Tannins and chlorophylls are commonly found in plant extracts and can interfere with various assays used in drug discovery. Tannins bind to proteins, disrupting enzyme and receptor assays. Chlorophylls absorb light strongly, which can disrupt colorimetric measurements. Removing them can be challenging because the removal processes are time-consuming and may remove bioactive compounds of interest.

What experimental approach was used to investigate the interference of tannins and chlorophylls in zebrafish phenotypic assays?

The study by Samat et al. used tannin-enriched fractions (TEF) and chlorophyll-enriched fractions (CEF) isolated from Camellia sinensis (tea leaves) to test their effects on zebrafish embryos.

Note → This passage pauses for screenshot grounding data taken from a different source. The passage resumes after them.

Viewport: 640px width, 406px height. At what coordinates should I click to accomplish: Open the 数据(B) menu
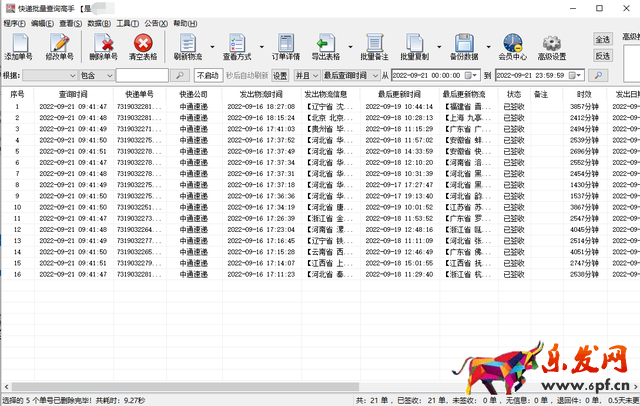(99, 22)
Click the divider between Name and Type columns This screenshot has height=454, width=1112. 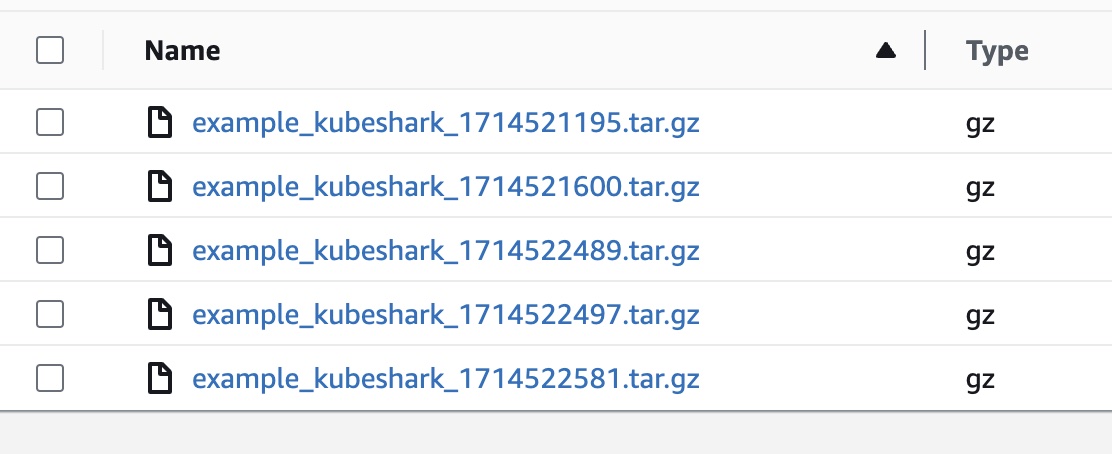tap(925, 51)
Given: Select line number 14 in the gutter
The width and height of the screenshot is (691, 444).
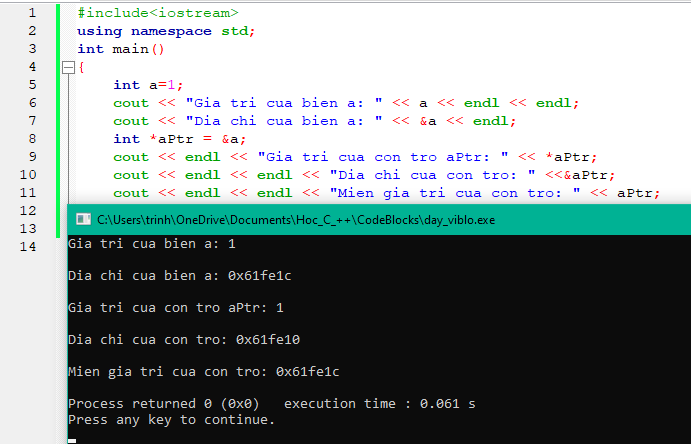Looking at the screenshot, I should coord(28,246).
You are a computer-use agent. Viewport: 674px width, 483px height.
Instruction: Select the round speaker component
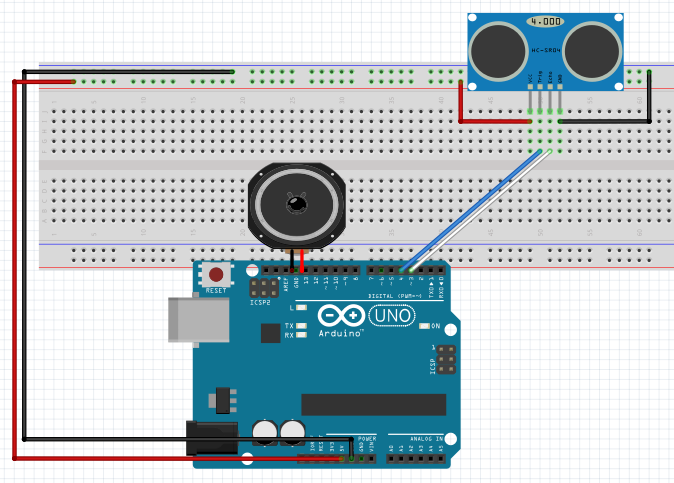[x=296, y=205]
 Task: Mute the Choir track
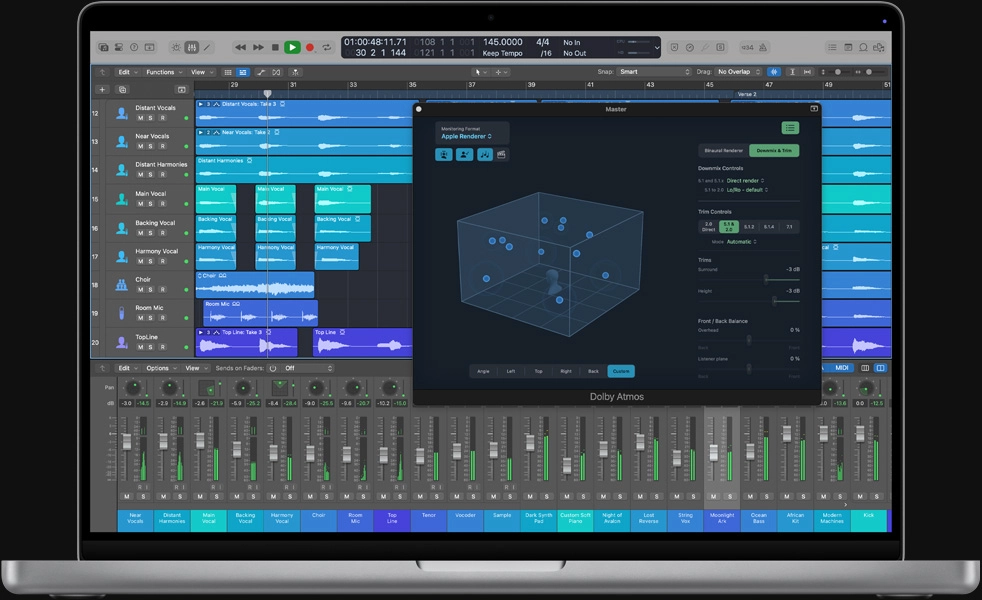point(139,290)
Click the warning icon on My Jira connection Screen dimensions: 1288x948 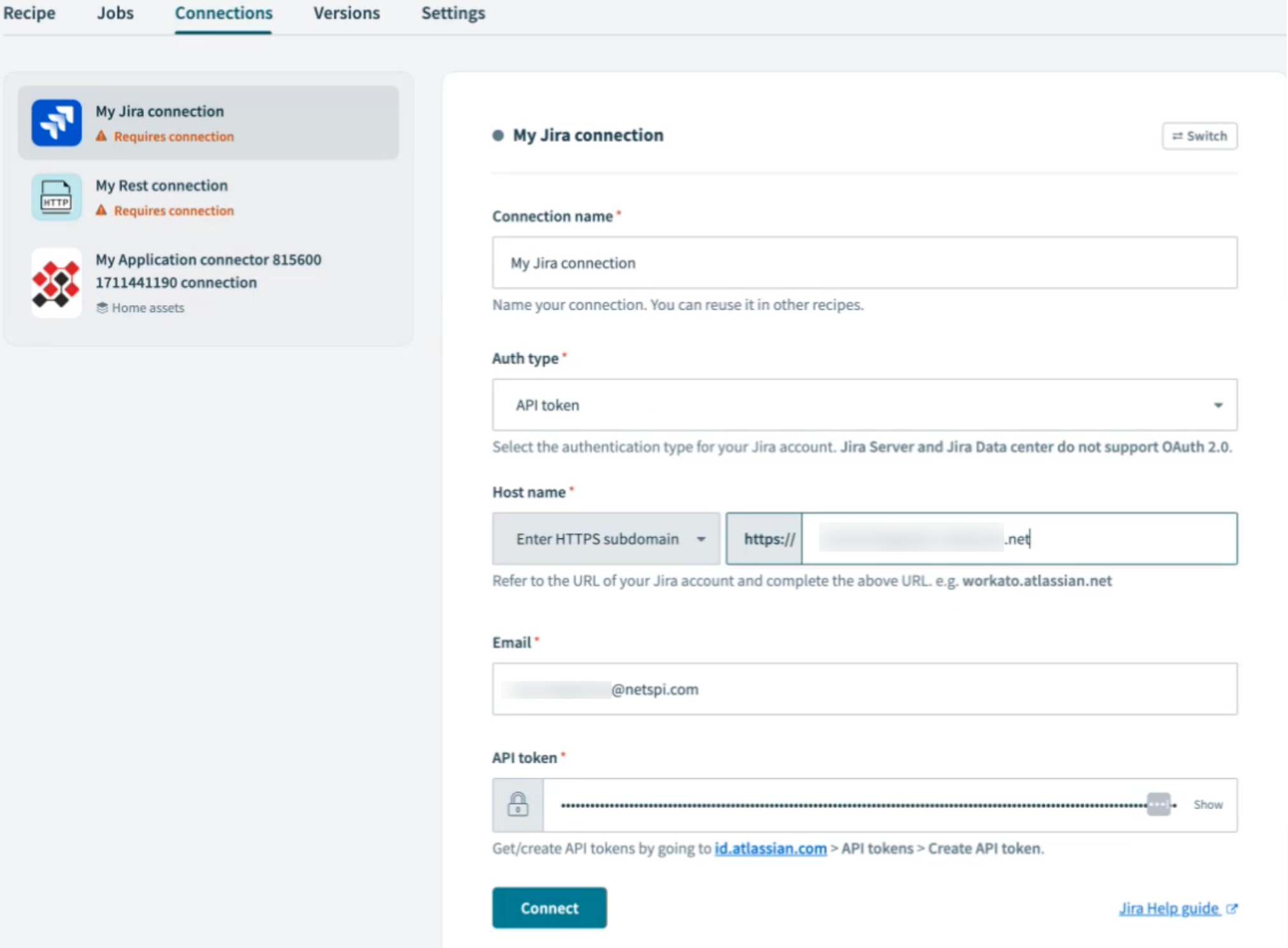[100, 136]
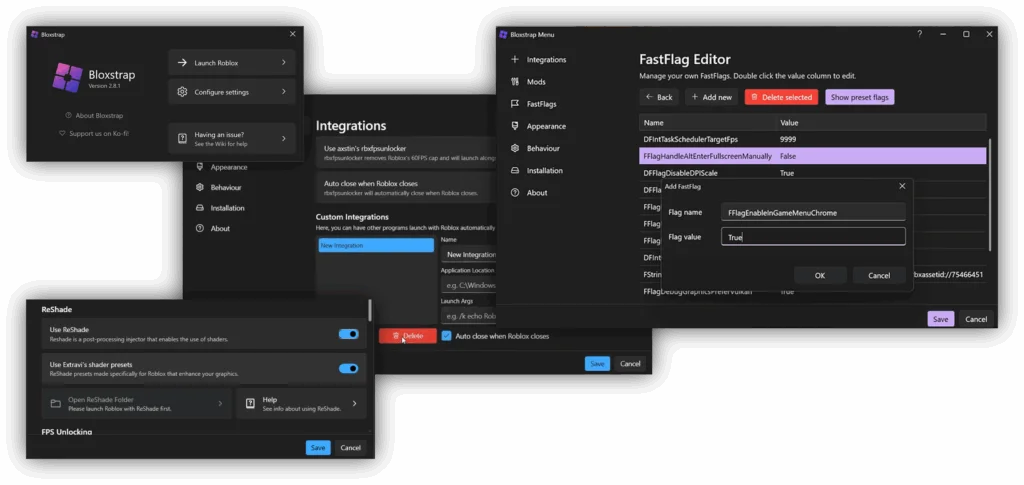Screen dimensions: 1024x485
Task: Open Configure settings chevron entry
Action: (x=284, y=92)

Researchers observed endpoints like body length, trunk curvature, and blood vessel development to see if tannins and chlorophylls altered the effects of known small-molecule inhibitors. This approach helped determine the extent to which these compounds can interfere with zebrafish phenotypic assays.

Besides tannins and chlorophylls, what other types of hidden natural compounds might interfere with bioactivity assays, and why?

While the focus is on tannins and chlorophylls, other natural compounds could also interfere with assay results. Compounds with chromophoric properties, like flavonoids or quinones, might affect colorimetric assays. Compounds with detergent-like properties might disrupt cell-based assays. Understanding the chemical properties of the extract and potential interactions with assay components is crucial for reliable results.